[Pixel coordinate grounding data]
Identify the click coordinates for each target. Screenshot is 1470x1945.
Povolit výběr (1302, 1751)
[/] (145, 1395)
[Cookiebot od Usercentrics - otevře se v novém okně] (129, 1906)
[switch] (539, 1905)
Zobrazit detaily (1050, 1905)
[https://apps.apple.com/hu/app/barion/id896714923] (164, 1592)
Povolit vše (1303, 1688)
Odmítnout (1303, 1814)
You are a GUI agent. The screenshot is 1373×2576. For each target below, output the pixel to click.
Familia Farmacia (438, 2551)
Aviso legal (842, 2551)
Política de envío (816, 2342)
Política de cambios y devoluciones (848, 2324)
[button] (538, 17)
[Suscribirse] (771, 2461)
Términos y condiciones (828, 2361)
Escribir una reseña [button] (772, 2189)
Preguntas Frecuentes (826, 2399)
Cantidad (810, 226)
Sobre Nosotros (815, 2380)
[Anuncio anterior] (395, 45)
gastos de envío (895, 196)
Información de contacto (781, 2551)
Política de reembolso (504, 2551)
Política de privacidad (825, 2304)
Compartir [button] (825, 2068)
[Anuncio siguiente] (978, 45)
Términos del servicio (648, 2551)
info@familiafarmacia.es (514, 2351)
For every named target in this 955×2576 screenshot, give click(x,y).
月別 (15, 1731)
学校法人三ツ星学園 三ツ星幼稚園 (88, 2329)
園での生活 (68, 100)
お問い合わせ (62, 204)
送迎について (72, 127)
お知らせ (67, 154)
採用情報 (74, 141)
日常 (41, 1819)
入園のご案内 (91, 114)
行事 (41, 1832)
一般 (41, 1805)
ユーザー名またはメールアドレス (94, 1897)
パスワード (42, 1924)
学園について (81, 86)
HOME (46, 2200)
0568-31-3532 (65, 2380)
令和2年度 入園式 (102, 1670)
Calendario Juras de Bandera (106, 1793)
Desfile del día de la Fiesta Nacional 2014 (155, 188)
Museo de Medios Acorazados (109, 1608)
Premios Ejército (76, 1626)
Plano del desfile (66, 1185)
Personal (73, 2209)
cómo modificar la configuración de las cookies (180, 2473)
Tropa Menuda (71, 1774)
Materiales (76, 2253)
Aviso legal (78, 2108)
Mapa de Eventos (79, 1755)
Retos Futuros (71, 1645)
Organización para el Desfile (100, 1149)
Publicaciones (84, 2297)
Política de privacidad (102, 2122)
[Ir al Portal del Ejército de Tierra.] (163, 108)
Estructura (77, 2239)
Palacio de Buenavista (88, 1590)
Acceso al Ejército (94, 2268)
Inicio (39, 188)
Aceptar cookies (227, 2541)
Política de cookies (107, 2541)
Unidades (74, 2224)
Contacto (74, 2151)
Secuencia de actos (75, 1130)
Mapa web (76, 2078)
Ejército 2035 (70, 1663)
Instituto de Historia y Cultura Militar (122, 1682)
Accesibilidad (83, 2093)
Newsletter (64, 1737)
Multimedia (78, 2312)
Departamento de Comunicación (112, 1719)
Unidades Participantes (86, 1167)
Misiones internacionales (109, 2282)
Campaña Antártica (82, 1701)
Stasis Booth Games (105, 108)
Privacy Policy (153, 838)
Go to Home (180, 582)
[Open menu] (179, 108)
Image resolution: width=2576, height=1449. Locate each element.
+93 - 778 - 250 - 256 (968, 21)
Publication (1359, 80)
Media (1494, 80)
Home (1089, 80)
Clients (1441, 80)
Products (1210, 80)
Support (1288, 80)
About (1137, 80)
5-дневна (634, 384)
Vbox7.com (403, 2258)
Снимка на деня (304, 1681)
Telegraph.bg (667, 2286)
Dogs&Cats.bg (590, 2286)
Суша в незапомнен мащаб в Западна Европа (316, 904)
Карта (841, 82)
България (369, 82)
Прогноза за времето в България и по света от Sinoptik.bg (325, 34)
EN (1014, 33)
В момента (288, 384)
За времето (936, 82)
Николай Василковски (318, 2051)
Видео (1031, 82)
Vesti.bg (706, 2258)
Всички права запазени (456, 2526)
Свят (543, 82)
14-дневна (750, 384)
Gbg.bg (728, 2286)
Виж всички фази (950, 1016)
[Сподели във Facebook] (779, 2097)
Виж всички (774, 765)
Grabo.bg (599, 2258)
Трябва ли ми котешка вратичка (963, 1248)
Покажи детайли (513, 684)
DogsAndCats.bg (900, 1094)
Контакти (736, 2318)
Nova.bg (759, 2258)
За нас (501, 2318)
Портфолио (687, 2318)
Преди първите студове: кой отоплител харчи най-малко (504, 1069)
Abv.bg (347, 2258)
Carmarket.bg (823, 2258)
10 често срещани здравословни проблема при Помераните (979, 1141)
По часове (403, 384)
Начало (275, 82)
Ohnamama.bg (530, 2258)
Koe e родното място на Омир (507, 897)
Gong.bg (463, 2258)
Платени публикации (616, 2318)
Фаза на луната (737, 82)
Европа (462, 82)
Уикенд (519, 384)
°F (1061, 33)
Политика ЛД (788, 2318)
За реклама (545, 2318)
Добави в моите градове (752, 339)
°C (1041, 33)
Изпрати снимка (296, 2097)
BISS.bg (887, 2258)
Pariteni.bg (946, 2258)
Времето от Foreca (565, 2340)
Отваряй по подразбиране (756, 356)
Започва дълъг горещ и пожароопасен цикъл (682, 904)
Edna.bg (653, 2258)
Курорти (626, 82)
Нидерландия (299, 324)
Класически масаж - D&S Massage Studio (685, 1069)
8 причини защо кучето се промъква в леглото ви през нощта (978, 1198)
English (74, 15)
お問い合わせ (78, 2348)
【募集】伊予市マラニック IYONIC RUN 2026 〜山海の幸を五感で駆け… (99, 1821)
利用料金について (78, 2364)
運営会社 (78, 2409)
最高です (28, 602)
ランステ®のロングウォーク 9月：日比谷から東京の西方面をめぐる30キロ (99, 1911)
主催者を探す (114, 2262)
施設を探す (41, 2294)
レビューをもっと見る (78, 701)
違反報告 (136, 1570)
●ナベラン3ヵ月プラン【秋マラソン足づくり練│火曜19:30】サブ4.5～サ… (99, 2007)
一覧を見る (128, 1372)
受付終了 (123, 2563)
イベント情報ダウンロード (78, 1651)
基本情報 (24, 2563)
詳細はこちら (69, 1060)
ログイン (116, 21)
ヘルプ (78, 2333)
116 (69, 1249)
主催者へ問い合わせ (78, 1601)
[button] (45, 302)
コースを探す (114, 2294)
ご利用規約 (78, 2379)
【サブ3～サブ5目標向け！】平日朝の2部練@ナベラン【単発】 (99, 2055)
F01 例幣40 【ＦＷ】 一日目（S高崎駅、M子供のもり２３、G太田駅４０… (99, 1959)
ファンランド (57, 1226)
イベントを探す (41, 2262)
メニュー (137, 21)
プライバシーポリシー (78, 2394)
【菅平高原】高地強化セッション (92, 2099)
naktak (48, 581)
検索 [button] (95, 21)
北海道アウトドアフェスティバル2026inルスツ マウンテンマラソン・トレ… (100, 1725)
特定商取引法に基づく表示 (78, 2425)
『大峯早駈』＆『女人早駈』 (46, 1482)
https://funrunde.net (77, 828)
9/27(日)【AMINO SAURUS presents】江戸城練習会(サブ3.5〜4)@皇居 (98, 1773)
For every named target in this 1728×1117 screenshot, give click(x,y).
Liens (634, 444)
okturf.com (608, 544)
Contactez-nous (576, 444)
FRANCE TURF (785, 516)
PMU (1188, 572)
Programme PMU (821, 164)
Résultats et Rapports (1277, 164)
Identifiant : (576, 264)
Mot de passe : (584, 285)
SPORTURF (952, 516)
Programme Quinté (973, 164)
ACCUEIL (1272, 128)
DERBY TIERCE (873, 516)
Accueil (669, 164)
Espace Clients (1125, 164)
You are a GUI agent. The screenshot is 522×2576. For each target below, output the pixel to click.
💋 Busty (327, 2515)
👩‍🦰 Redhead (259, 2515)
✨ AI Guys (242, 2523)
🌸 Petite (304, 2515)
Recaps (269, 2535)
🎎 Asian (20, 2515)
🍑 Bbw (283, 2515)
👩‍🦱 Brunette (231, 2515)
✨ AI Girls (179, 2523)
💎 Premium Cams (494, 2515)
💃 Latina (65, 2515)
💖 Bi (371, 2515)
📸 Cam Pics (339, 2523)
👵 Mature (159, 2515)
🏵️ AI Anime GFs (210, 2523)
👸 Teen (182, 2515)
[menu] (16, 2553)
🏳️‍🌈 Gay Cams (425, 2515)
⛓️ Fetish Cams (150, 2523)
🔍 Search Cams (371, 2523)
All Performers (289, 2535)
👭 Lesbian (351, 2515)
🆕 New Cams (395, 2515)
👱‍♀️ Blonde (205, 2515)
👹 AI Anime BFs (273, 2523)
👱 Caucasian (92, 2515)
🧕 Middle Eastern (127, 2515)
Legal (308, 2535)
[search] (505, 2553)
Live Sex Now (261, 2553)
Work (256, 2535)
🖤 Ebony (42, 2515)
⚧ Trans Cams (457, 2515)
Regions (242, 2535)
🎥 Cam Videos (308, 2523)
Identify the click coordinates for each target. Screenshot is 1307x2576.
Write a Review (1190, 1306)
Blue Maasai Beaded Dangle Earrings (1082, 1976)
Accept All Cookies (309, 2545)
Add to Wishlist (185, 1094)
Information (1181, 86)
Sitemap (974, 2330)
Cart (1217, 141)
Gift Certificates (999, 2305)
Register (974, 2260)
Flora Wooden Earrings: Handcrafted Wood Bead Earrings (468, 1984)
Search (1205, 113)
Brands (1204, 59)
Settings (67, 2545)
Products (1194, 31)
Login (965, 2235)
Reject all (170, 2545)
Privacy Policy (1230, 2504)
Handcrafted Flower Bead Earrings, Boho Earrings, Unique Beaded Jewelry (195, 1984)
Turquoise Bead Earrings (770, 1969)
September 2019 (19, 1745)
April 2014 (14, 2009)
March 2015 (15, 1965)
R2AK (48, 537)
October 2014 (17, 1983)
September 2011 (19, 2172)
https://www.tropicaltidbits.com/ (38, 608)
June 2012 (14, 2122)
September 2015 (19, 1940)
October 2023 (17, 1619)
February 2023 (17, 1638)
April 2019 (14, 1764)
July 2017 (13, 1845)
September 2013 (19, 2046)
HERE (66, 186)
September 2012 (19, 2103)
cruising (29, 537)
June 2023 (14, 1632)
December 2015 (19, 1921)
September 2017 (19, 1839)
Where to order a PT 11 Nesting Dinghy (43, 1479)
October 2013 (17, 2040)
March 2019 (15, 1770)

● What to produce
Where a line of the records contains the word "coordinates", copy that line.

● Solution for this task
Identify the click coordinates for each target. Screenshot is 1470x1945.
Identify the click coordinates for each target. Screenshot is 1307x2576.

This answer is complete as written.